* TO-DO ITEM *
Answer these questions about the CloudFront logs guide:
(a) What prefix is set for the CloudFront log files?
(b) How many header lines does the Glue table skip?
(c) How far back do the queries typically look?

* TEXT EXCERPT *
::::::
Analyzing Blog Traffic with CloudFront Logs and Athena

A detailed guide on setting up CloudFront logging with Athena to analyze blog traffic patterns and user behavior using CDK

Analyzing Blog Traffic with CloudFront Logs and Athena

Analyzing Blog Traffic with CloudFront Logs and Athena

In this guide, we'll explore how to set up and analyze CloudFront logs using Amazon Athena to gain insights into blog traffic patterns. We'll use CDK to create the necessary infrastructure and write queries to extract meaningful data about how users interact with our blog.

Overview

The solution consists of several components:

  • CloudFront Distribution with logging enabled
  • S3 bucket for log storage
  • Athena table definition matching the CloudFront log format
  • Predefined queries for common analytics needs

Client

CloudFront
Distribution

S3 Site
Bucket

S3 Logging
Bucket

Glue
Database

Athena
Query

Athena Results
Bucket

Infrastructure Setup

First, we'll configure CloudFront to write logs to an S3 bucket. In our website-construct.ts:

this.distribution = new Distribution(this, "Distribution", {
  // ... other configuration ...
  logBucket: props.logBucket,
  logFilePrefix: "cloudfront-logs/",
  logIncludesCookies: true,
});

Glue Table and Partitioning

When working with CloudFront logs, proper table configuration in AWS Glue is crucial for efficient querying. Let's look at how we set up our Glue table to handle the log data:

Table Structure

The Glue table is configured to match CloudFront's log format exactly:

new CfnTable(this, "CloudFrontLogsTable", {
  catalogId: Stack.of(this).account,
  databaseName: database.ref,
  tableInput: {
    name: "cloudfront_logs",
    description: `CloudFront logs for ${props.environment} ${props.domainName}`,
    tableType: "EXTERNAL_TABLE",
    parameters: {
      "skip.header.line.count": "2",
    },
    storageDescriptor: {
      location: `s3://${props.logBucket.bucketName}/cloudfront-logs/`,
      inputFormat: "org.apache.hadoop.mapred.TextInputFormat",
      outputFormat:
        "org.apache.hadoop.hive.ql.io.HiveIgnoreKeyTextOutputFormat",
      serdeInfo: {
        serializationLibrary:
          "org.apache.hadoop.hive.serde2.lazy.LazySimpleSerDe",
        parameters: {
          "field.delim": "\t",
          "serialization.format": "\t",
          "timestamp.formats": "yyyy-MM-dd HH:mm:ss",
          "ignore.malformed.fields": "true",
        },
      },
      columns: [
        { name: "date", type: "date" },
        { name: "time", type: "string" },
        { name: "location", type: "string" },
        { name: "bytes", type: "bigint" },
        { name: "request_ip", type: "string" },
        { name: "method", type: "string" },
        { name: "host", type: "string" },
        { name: "uri", type: "string" },
        { name: "status", type: "int" },
        { name: "referrer", type: "string" },
        { name: "user_agent", type: "string" },
        { name: "query_string", type: "string" },
        { name: "cookie", type: "string" },
        { name: "result_type", type: "string" },
        { name: "request_id", type: "string" },
        { name: "host_header", type: "string" },
        { name: "request_protocol", type: "string" },
        { name: "request_bytes", type: "bigint" },
        { name: "time_taken", type: "float" },
        { name: "xforwarded_for", type: "string" },
        { name: "ssl_protocol", type: "string" },
        { name: "ssl_cipher", type: "string" },
        { name: "response_result_type", type: "string" },
        { name: "http_version", type: "string" },
        { name: "fle_status", type: "string" },
        { name: "fle_encrypted_fields", type: "int" },
        { name: "c_port", type: "int" },
        { name: "time_to_first_byte", type: "float" },
        { name: "x_edge_detailed_result_type", type: "string" },
        { name: "sc_content_type", type: "string" },
        { name: "sc_content_len", type: "bigint" },
        { name: "sc_range_start", type: "bigint" },
        { name: "sc_range_end", type: "bigint" },
      ],
    },
  },
});

Flat vs Partitioned Storage

In this implementation, our CloudFront logs are stored in a flat structure directly in the S3 bucket. While it's possible to use partitioning with CloudFront logs (by year/month/day), we've chosen a simpler approach since:

  1. Our log volume is moderate
  2. Our queries typically look at recent data (last 7 days)
::::::
* DATA EXCERPTS *
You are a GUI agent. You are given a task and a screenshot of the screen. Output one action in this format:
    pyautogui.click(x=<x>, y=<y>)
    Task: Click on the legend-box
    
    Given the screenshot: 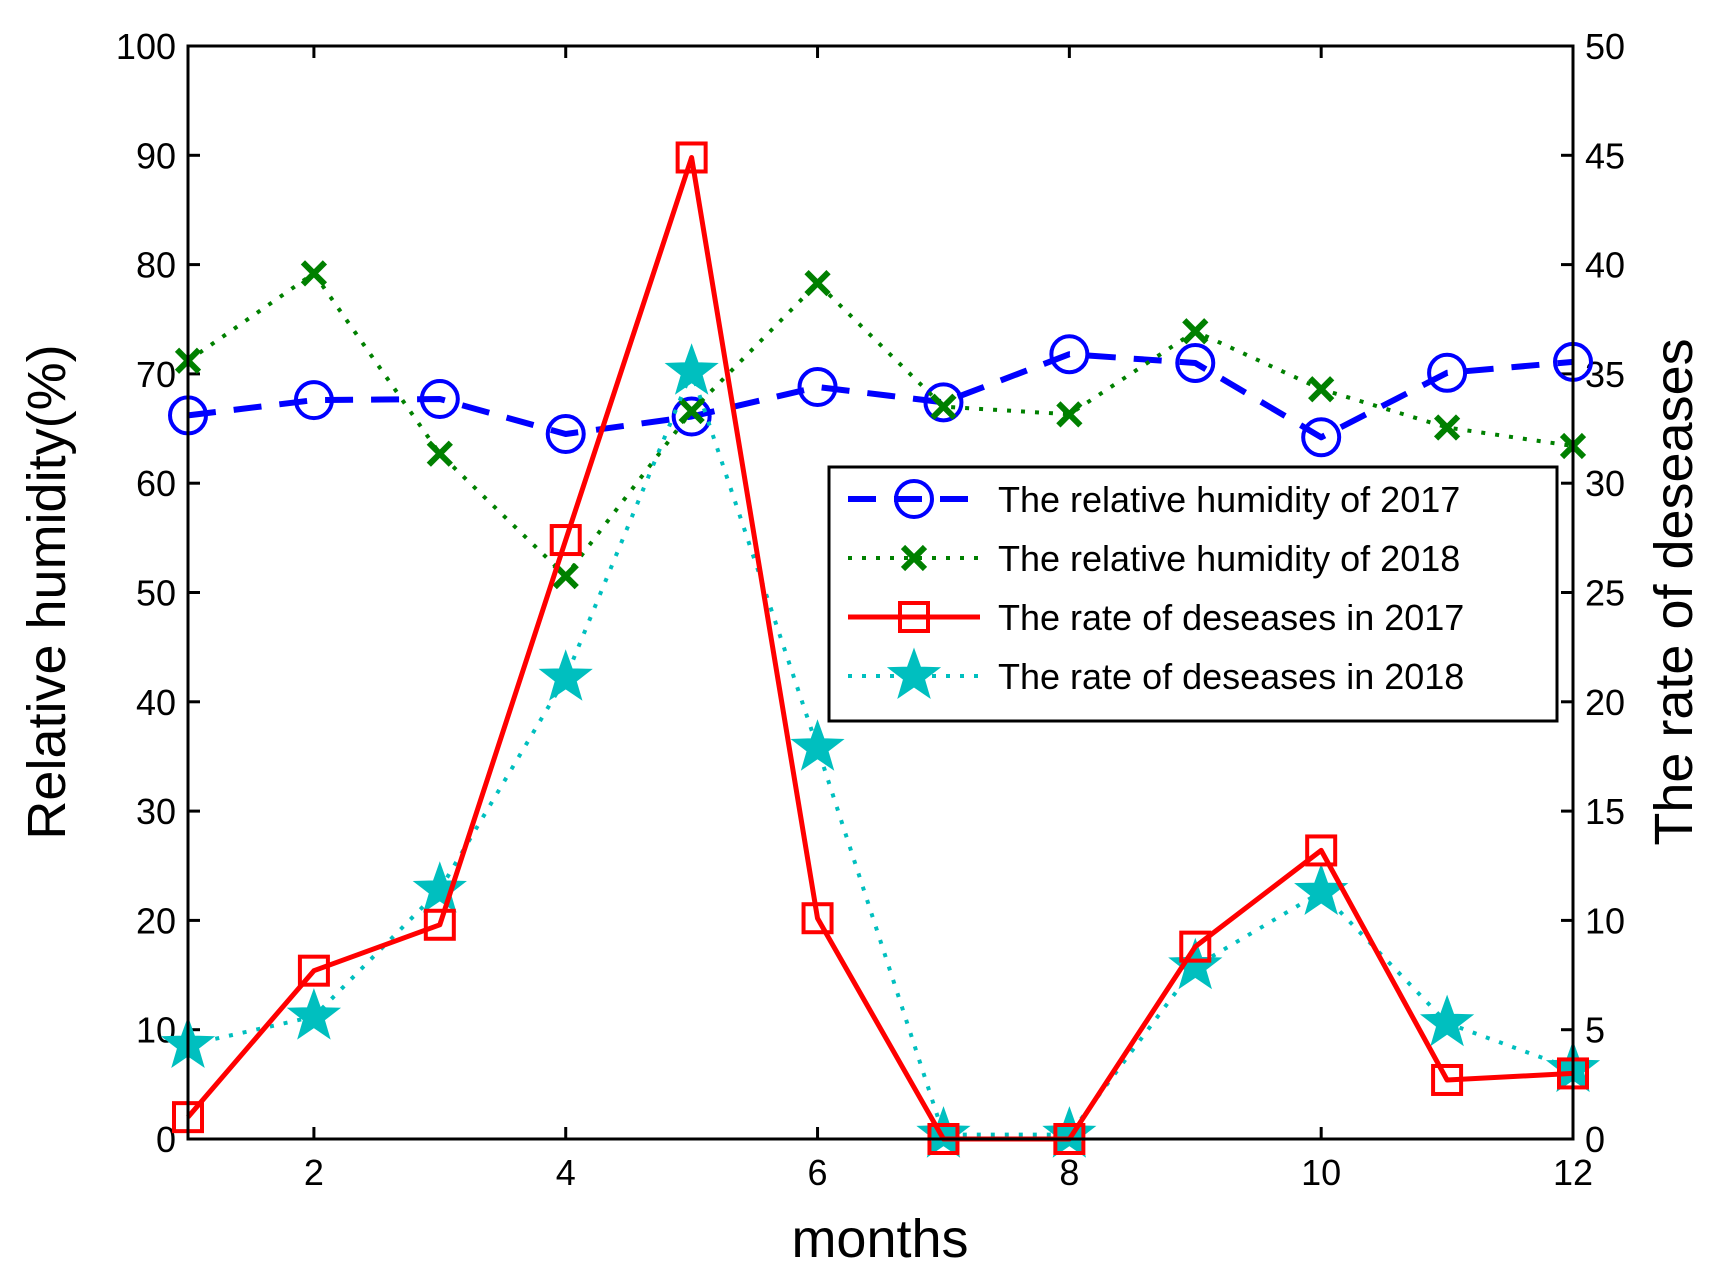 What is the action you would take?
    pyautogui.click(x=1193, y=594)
::::::
* SOLUTION FOR THIS TASK *
(a) cloudfront-logs/
(b) 2
(c) The last 7 days